Ben Jonson’s first son died of the plague in 1603, aged seven. This for me is one of the great English poems, an elegy for a lost child that resonates as powerfully now as it must have done four centuries ago. Where does that power come from? One is tempted to say that this is one time, perhaps the only time, when clever Ben Jonson, classically educated Renaissance man, contemporary and not entirely uncritical admirer of Shakespeare, lays down all defences of wit and irony and lets the words come directly from the heart.
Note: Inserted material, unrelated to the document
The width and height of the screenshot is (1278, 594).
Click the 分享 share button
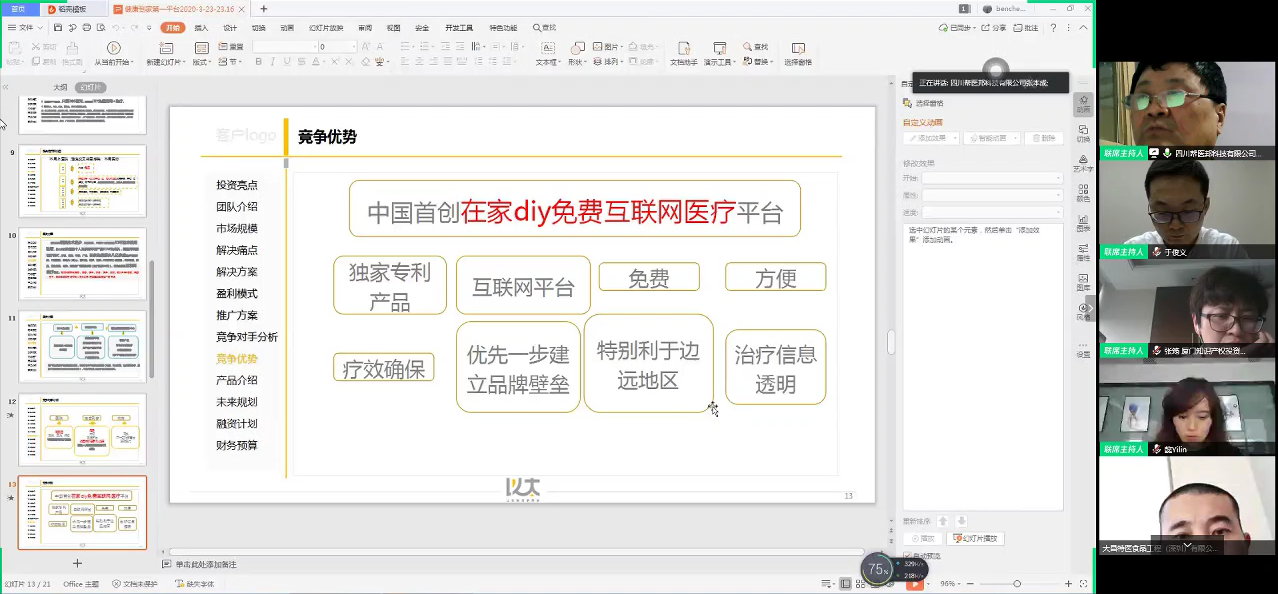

But this would not be wholly true: there is wit and conceit enough in the poem: in the concept of a child being a debt to fate that must be repaid, in the paradox that really the child’s state is to be envied, in the idea, expressed in the somewhat tortured syntax of the last two lines, of never again risking too great an attachment to an object of love. Yet here, as is not always the case with Jonson and other Elizabethan poets, the wit and conceits seem perfectly harnessed in the service of a heartfelt emotion.
Note: Jonson’s son was also called Benjamin, which in Hebrew means ‘fortunate’ or ‘dexterous’, a meaning echoed in the phrase ‘child of my right hand’.
On My First Son
Farewell, thou child of my right hand, and joy;
My sin was too much hope of thee, lov’d boy.
Seven years tho’ wert lent to me, and I thee pay,
Exacted by thy fate, on the just day.
O, could I lose all father now! For why
Will man lament the state he should envy?
To have so soon ‘scap’d world’s and flesh’s rage,
And if no other misery, yet age?
Rest in soft peace, and, ask’d, say, ‘Here doth lie
Ben Jonson his best piece of poetry.’
For whose sake henceforth all his vows be such,
As what he loves may never like too much.